Je n'ai cessé d'affirmer qu'un bon début pour remédier à la multitude de problèmes dans le monde, c'est de bien comprendre et d'appliquer la communication dans son état pur, une véritable ironie à notre « époque de la communication ». Mais je pense qu'il s'agit là d'un talent dont nous avons été volontairement privé. En effet, nous ne faisons que réagir à certains mots sur la base de notre ressenti, et si le mot n'a pas d'importance, alors nous évoquerons l'argument du ton sur lequel il a été dit. Faire taire le messager au lieu d'écouter le message est aujourd'hui devenu la « norme ».

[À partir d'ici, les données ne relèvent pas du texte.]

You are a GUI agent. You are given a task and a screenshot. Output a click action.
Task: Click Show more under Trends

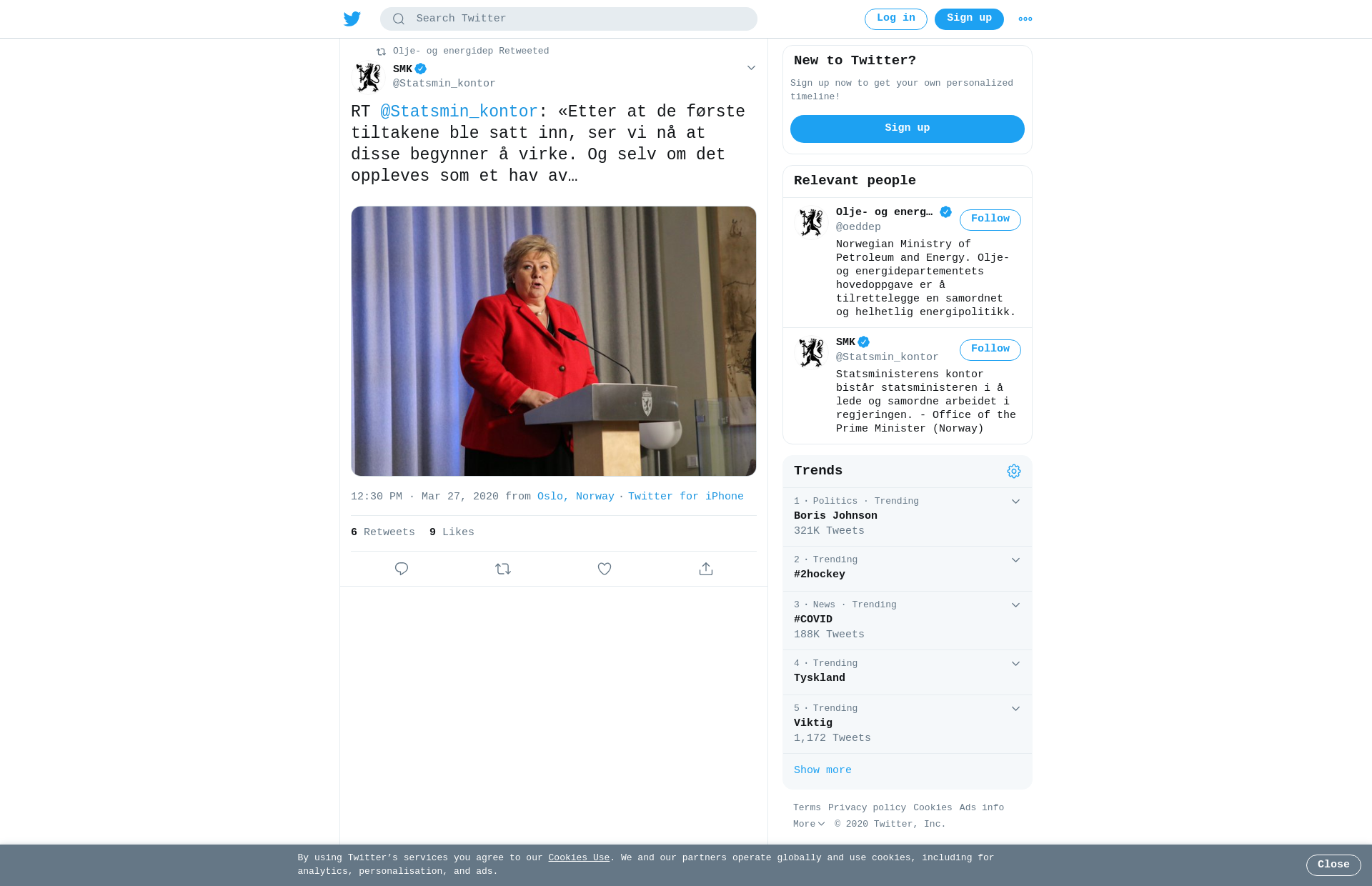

J'appelle cela « l'arrogance de l'ignorance ». Dans ce monde où règnent les « smart » ceci et les « intelligents » cela, l'ego démesuré est roi, ainsi que l'auto-jugement (ou plutôt la peur d'être jugé par autrui) et la projection de torts causés par d'autres. En effet, si tout ce que nous possédons est intelligent, y avons-nous toujours notre place ? À notre époque et plus que jamais dans l'histoire, très nombreux sont les individus ayant bénéficié « d'études supérieures ». En même temps, cette intelligence acquise a généré une attitude de supériorité, une culture du « tout m'est dû » qui semble obstruer toute notion de bon sens ainsi que la faculté d'élargir ses connaissances au-delà de ce qui est généralement « connu ». Peut-être le nombre d'années et de sacrifices investis dans le but d'atteindre les jalons supérieurs de la société finissent-ils par persuader l'individu qu'il « n'a plus besoin d'apprendre », puisqu'il a obtenu tous ces « diplômes qui prouvent son intelligence » ?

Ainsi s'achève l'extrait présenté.